Livingston

Livingston

The New Albany Board of Aldermen adopted a new city plan Sept. 1, but now there are concerns about how it will be implemented.

Ward 1 Alderman Amy Livingston said a lot of money was put into developing the plan, and she wants to make sure it is implemented.

So far the city has paid $88,267 for the comprehensive plan, said City Clerk Frankie Roberts.

Livingston asked who is going to be in charge of making sure the city follows through on the plan.

“The mayor is not a city planner,” Livingston said, adding that she meant no offense to Mayor Tim Kent.

The city could contract with someone to help with the plan implementation, she added.

Livingston said she does not necessarily think the city needs to hire a full-time planner. She added that she does not think New Albany is ready for a city planning department.

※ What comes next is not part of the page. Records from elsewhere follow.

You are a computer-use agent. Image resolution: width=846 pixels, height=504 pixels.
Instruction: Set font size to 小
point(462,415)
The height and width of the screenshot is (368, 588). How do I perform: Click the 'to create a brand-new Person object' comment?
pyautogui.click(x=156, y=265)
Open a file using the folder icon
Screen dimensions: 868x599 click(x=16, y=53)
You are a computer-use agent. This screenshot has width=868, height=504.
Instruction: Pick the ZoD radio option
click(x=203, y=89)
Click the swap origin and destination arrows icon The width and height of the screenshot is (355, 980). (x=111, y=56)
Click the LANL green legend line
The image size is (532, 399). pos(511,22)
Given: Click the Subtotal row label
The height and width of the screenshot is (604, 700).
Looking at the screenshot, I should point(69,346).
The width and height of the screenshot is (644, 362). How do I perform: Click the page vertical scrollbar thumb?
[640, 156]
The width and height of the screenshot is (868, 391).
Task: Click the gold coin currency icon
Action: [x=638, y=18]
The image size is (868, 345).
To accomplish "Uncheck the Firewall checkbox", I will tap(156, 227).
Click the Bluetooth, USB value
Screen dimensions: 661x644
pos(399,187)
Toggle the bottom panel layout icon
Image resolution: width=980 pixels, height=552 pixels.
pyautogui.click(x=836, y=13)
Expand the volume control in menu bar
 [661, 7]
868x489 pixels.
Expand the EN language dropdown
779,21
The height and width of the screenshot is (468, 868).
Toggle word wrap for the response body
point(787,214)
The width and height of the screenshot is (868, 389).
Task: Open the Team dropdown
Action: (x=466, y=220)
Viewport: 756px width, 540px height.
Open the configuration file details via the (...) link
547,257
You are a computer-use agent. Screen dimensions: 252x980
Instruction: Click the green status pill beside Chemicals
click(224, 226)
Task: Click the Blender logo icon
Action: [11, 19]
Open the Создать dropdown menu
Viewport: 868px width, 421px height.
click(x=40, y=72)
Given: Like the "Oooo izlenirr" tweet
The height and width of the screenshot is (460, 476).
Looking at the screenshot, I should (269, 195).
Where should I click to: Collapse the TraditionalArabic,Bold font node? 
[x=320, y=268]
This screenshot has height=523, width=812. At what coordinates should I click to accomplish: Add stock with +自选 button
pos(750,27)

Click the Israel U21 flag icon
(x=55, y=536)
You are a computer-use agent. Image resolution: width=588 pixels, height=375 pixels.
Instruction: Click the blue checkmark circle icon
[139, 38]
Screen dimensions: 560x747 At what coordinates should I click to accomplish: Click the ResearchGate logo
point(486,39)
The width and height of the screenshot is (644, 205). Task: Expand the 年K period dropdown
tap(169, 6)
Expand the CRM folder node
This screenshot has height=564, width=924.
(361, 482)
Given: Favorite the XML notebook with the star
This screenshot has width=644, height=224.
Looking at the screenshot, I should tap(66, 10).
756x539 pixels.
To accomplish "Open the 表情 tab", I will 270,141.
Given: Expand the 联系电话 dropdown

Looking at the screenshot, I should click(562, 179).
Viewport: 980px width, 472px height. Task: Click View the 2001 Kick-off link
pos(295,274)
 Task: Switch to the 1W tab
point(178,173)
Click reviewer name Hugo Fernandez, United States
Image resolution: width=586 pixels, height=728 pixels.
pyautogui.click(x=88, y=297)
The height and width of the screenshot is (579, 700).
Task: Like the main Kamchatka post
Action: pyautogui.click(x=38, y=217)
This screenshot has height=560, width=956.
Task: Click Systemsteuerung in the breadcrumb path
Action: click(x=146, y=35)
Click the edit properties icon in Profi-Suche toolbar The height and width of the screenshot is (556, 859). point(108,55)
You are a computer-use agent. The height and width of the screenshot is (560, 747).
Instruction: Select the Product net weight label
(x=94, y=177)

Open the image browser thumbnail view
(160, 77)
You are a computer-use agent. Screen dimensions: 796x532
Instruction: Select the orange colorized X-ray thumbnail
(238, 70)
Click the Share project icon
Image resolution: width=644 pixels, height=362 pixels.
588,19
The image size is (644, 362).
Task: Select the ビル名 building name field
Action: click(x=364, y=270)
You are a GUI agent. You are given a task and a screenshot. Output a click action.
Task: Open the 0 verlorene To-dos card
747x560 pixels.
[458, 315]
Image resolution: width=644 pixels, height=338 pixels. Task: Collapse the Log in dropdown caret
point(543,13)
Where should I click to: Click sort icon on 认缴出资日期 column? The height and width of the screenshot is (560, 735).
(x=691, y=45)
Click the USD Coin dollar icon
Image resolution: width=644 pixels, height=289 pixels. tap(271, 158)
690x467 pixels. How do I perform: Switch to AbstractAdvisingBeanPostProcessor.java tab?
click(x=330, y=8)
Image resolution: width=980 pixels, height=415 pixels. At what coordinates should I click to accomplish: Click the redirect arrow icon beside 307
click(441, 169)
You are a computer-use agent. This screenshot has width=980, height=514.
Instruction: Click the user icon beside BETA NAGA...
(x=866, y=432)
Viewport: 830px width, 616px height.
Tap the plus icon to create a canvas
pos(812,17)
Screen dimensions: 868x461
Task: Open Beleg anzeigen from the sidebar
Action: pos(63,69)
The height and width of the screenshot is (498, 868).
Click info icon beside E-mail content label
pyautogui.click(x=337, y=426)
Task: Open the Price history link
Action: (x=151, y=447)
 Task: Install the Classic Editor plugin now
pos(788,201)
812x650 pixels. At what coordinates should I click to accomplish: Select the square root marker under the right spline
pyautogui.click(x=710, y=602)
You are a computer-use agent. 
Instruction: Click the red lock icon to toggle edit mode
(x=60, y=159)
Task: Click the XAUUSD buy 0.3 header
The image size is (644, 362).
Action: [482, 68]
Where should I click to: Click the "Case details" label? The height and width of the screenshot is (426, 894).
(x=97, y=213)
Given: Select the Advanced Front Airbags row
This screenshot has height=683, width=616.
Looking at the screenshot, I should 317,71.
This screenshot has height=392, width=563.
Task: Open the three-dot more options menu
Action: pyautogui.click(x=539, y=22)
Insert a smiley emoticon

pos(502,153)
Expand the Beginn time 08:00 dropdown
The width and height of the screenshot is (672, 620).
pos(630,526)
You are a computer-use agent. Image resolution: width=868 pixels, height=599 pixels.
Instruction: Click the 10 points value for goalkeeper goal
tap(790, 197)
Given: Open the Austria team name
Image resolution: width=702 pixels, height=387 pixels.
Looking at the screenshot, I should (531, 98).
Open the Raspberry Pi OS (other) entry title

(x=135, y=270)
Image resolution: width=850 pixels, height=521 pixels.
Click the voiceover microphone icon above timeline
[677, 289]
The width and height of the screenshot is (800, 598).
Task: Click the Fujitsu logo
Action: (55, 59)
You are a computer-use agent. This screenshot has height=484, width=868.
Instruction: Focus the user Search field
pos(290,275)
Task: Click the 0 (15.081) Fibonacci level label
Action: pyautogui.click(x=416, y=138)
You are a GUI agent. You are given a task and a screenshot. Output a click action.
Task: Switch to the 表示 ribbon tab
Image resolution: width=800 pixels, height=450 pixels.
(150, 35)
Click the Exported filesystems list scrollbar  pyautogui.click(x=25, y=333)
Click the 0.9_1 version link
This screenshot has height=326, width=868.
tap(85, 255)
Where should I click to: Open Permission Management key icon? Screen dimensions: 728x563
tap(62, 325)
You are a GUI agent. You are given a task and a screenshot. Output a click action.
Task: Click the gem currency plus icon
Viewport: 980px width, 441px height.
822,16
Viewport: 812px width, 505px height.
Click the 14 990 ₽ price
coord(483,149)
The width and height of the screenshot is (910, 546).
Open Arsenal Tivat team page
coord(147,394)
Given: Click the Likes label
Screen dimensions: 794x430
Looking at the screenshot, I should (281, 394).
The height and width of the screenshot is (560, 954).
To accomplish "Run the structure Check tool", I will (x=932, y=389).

She said Billye Jean Stroud, director of community development, already has enough to do and cannot take the lead on implementing the city plan.

Livingston initially suggested that $20,000 could be put into the city budget to help implement the plan. But she said she did not know where the $20,000 would come from.

Livingston later said that the city would not have to put $20,000 in the budget to implement the plan but should put in some amount of money. This would show the community that the city is serious about following through with the plan, she added.

Alderman at Large Keith Conlee agreed with Livingston that it is important to make sure the plan is implemented. But Conlee said he does not think money should be set aside for a city planner.

Conlee said he thinks the mayor needs to take the lead on the implementation of the plan. That is part of the mayor’s job, Conlee added. However, Conlee said implementing the plan will require more than one person.

Mayor Kent said he does not mind “leading the charge” when it comes to implementing the plan. But he said the cost associated with implementing the plan will be high.

Bob Barber with Orion Planning + Design, which developed the new city plan, said implementing a city plan requires a number of different entities, such as city government, private enterprise and nonprofits.

But Barber said there should be a “point person” to shepherd the process along and that it could be someone from city hall. But he said the city government is not the sole implementer of the plan.

Livingston ultimately said she would go with the will of the board in terms of how the plan would be implemented. But she said the mayor should be held accountable for making sure it is implemented.

The plan, which is called New Albany NEXT, has been in the works for about a year and a half. During his presentation on the plan, Barber said New Albany is a “premiere community” in this part of the world.

“You have a superior community,” Barber said.

The plan included extensive public input, Barber said, adding that the plan is a product of the people of New Albany.

The final part of the planning process is implementation, said Barber. All of the planning is just a “fun exercise” if the plan is not actually implemented, he added.

Barber’s group is also in the process of updating the city’s zoning code, which is “older” and a “strong candidate for modernization,” he said.

Ward 2 Alderman Johnny Anderson said the $38,000 that Barber is going to charge for rewriting the zoning code is not currently in next year’s budget.